§ **Description of the task**
Return, word for word, only the lines of the data below that lie between the line with "58(6XL) (33, 654)" and the line with "Department List (285, 156)", those two lines included.

§ **Data to use**
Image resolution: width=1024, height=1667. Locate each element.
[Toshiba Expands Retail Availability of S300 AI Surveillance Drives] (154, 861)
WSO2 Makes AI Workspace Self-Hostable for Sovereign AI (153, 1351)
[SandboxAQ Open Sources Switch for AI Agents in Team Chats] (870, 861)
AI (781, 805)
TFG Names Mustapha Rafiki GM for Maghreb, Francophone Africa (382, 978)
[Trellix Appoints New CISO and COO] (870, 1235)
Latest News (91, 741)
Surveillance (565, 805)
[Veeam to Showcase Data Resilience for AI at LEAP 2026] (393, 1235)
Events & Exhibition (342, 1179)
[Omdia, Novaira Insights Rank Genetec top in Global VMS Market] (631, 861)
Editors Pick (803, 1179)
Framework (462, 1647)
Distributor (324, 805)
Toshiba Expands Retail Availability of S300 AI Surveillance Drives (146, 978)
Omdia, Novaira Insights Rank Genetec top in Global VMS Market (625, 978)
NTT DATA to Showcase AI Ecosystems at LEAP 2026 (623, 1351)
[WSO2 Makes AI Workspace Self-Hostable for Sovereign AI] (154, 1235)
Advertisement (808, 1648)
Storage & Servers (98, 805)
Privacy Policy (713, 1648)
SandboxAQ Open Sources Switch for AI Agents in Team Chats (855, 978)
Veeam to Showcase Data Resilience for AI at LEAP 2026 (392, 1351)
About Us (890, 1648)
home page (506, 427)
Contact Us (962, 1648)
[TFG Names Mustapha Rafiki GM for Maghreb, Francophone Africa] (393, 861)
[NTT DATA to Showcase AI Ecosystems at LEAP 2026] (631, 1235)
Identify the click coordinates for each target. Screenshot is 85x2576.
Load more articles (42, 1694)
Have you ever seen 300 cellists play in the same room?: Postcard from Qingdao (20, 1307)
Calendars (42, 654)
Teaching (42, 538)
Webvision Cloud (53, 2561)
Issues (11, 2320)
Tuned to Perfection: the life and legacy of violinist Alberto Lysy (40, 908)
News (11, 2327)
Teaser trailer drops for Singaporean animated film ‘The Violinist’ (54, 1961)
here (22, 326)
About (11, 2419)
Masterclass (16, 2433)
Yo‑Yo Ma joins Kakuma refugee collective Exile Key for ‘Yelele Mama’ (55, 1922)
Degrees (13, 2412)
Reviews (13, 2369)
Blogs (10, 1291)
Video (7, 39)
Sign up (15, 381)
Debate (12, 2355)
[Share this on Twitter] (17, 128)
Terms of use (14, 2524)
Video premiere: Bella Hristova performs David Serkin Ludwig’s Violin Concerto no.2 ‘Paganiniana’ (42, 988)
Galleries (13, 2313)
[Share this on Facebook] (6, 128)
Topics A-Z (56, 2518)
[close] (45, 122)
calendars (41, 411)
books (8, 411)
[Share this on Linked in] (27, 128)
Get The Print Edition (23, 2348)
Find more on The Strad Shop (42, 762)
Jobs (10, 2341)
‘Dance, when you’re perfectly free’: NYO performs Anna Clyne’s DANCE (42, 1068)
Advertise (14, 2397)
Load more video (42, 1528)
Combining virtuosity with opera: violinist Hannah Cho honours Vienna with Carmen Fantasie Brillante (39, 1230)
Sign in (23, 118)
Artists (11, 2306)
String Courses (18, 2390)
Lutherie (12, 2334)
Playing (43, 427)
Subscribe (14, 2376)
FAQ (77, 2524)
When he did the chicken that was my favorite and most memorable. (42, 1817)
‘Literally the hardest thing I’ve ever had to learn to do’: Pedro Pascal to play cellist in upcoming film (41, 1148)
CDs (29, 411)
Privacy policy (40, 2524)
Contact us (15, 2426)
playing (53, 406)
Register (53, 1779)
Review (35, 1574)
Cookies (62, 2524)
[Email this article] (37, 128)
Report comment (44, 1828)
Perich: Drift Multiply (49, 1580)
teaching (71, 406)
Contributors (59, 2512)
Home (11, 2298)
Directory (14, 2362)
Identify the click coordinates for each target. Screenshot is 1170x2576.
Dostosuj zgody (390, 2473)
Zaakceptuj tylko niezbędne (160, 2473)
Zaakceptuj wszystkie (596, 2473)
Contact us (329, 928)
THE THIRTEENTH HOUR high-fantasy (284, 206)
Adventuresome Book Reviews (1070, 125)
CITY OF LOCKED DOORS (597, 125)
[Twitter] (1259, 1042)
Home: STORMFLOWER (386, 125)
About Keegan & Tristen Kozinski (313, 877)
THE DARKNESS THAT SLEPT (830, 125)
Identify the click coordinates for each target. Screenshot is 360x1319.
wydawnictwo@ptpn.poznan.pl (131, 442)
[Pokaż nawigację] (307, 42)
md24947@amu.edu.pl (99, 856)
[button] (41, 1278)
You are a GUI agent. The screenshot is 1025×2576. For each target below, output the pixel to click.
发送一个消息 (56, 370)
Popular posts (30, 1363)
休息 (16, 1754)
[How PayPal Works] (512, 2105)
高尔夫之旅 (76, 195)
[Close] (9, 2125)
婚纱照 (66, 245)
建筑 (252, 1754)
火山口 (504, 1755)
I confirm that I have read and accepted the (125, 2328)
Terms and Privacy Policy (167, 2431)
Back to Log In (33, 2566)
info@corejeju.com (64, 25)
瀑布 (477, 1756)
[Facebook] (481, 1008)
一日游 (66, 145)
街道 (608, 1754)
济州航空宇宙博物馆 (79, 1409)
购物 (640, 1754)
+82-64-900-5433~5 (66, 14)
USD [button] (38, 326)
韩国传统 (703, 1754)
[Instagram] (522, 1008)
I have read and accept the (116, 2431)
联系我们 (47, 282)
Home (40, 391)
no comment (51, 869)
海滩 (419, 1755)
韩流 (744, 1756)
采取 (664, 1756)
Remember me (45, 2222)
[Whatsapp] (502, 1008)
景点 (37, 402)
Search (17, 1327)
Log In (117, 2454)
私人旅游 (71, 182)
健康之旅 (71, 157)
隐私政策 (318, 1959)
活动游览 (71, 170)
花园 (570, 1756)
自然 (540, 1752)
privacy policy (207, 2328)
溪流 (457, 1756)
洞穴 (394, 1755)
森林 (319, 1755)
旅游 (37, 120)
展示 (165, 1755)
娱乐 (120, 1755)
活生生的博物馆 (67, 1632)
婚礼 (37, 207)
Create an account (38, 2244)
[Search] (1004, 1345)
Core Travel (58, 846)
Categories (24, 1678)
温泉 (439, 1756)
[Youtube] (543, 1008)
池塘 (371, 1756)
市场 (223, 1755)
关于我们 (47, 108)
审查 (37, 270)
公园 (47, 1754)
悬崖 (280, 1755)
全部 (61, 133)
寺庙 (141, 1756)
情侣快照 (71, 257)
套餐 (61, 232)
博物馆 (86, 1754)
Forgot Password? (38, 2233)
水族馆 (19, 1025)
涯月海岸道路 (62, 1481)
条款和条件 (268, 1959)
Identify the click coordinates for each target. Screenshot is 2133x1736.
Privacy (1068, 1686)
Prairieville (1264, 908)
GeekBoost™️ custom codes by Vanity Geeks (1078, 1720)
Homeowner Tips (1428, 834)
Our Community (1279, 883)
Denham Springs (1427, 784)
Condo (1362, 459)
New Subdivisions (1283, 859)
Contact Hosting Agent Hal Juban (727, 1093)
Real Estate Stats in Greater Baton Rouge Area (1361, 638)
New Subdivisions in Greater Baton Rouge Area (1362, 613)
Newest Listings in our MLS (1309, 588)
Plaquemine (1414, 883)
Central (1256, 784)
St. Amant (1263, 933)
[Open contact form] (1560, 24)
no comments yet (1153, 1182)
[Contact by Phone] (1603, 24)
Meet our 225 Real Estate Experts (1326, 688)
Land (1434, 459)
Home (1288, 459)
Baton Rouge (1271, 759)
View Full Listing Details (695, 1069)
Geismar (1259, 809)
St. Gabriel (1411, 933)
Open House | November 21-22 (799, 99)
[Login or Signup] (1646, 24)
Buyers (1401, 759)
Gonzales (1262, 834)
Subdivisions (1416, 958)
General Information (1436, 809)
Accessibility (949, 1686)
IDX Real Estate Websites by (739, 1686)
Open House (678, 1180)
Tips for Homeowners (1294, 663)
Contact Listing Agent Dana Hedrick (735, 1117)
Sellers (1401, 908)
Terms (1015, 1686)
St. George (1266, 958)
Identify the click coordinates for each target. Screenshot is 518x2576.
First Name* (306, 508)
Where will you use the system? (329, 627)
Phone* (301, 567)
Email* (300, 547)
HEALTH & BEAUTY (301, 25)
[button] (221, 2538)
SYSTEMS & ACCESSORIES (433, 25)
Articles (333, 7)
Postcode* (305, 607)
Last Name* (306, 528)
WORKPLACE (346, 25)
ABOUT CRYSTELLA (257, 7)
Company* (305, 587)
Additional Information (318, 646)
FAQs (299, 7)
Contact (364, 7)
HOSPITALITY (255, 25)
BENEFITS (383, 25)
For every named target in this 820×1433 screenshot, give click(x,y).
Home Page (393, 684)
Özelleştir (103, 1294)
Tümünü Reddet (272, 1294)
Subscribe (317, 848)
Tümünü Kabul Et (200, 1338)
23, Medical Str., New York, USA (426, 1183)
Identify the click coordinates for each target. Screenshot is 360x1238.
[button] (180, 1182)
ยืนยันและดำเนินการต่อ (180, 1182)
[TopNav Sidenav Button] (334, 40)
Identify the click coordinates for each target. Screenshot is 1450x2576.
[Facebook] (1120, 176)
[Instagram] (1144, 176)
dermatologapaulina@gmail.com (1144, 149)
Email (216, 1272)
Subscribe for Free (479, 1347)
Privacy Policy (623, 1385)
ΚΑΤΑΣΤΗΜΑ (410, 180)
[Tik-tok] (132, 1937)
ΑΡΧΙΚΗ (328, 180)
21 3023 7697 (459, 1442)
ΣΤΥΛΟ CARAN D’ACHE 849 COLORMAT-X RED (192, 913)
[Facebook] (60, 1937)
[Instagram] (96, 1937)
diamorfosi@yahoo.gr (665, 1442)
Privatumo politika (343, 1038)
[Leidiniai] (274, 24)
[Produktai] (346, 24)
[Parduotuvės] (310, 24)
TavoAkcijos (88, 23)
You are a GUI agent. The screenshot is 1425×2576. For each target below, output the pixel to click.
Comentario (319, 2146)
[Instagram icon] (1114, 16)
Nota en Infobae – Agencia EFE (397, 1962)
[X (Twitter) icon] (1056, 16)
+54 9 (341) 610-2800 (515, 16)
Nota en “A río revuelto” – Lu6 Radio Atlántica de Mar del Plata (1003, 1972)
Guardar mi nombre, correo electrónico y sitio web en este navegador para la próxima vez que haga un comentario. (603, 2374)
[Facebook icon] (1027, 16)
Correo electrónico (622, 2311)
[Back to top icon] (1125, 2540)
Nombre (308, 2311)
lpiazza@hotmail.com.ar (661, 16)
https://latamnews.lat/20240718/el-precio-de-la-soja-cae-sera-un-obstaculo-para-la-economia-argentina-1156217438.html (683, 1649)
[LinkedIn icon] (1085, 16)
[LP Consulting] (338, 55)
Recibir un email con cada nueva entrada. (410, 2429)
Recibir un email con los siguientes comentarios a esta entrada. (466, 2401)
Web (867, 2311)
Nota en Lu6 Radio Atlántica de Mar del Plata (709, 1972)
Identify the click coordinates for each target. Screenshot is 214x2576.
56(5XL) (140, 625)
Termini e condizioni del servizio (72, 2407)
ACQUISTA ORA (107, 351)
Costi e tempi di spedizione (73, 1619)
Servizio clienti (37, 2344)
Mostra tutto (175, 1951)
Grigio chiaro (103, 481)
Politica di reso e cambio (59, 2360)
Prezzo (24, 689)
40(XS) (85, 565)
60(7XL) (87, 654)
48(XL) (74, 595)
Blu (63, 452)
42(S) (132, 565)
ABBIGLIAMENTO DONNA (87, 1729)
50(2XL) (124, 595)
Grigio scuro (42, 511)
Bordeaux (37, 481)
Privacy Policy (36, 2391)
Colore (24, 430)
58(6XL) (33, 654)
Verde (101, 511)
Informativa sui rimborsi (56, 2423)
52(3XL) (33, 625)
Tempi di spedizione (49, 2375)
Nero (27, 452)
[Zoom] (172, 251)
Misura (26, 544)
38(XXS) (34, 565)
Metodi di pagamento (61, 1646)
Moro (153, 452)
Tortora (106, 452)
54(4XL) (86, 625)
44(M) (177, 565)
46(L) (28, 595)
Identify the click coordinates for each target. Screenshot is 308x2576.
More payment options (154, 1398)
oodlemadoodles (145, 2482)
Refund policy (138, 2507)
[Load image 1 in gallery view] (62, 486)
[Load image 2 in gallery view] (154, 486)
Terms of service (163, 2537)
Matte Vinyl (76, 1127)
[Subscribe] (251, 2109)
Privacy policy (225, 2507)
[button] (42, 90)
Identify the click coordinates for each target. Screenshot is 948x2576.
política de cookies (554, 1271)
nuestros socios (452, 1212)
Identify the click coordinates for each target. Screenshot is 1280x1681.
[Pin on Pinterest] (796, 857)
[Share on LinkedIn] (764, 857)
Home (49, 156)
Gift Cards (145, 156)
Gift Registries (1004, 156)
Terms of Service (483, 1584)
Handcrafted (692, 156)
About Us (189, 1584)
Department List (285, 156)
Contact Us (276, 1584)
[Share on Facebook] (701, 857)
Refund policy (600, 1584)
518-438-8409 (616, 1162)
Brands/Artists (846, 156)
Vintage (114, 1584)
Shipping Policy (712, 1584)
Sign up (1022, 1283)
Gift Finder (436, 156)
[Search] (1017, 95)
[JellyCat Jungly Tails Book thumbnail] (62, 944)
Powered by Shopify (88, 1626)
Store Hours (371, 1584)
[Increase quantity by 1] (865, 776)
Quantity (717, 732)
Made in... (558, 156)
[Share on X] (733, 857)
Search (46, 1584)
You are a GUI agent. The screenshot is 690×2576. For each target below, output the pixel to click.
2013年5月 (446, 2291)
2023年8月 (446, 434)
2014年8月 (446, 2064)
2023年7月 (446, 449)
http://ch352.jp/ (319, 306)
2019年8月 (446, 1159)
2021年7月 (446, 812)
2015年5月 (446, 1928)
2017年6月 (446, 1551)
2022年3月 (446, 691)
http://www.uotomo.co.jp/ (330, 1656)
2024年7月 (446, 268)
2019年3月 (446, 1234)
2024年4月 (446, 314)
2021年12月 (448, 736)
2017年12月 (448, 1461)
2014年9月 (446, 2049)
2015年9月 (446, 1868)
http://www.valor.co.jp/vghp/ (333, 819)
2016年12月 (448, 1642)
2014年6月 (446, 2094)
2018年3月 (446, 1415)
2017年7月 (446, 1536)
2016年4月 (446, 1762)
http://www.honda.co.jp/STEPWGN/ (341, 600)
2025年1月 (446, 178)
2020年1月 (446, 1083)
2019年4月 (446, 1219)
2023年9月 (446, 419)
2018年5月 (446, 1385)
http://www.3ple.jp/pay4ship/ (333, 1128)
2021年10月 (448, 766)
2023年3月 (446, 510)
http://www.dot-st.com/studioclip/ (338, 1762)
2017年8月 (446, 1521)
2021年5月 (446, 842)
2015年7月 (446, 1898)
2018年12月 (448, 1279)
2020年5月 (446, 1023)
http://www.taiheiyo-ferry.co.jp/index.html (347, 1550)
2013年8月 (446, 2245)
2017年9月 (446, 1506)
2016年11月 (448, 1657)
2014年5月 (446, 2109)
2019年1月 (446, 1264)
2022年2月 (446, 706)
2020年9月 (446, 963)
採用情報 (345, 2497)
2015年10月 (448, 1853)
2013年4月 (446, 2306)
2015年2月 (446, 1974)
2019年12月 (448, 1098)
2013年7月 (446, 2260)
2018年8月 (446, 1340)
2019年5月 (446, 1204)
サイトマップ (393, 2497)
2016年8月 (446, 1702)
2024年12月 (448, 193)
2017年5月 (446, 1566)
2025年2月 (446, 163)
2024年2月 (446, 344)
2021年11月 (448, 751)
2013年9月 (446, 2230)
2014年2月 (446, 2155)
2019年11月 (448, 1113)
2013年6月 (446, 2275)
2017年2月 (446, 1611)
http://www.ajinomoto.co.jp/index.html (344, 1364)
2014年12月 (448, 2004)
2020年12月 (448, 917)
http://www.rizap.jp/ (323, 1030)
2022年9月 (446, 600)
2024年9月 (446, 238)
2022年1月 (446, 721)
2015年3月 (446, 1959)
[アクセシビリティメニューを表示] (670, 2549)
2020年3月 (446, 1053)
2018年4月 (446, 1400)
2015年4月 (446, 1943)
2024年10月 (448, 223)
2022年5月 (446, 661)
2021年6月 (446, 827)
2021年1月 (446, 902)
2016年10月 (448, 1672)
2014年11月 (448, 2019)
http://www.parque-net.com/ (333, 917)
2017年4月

§ **Response box**
58(6XL) (33, 654)
Verde (101, 511)
Informativa sui rimborsi (56, 2423)
52(3XL) (33, 625)
Tempi di spedizione (49, 2375)
Nero (27, 452)
[Zoom] (172, 251)
Misura (26, 544)
38(XXS) (34, 565)
Metodi di pagamento (61, 1646)
Moro (153, 452)
Tortora (106, 452)
54(4XL) (86, 625)
44(M) (177, 565)
46(L) (28, 595)
Identify the click coordinates for each target. Screenshot is 308x2576.
More payment options (154, 1398)
oodlemadoodles (145, 2482)
Refund policy (138, 2507)
[Load image 1 in gallery view] (62, 486)
[Load image 2 in gallery view] (154, 486)
Terms of service (163, 2537)
Matte Vinyl (76, 1127)
[Subscribe] (251, 2109)
Privacy policy (225, 2507)
[button] (42, 90)
Identify the click coordinates for each target. Screenshot is 948x2576.
política de cookies (554, 1271)
nuestros socios (452, 1212)
Identify the click coordinates for each target. Screenshot is 1280x1681.
[Pin on Pinterest] (796, 857)
[Share on LinkedIn] (764, 857)
Home (49, 156)
Gift Cards (145, 156)
Gift Registries (1004, 156)
Terms of Service (483, 1584)
Handcrafted (692, 156)
About Us (189, 1584)
Department List (285, 156)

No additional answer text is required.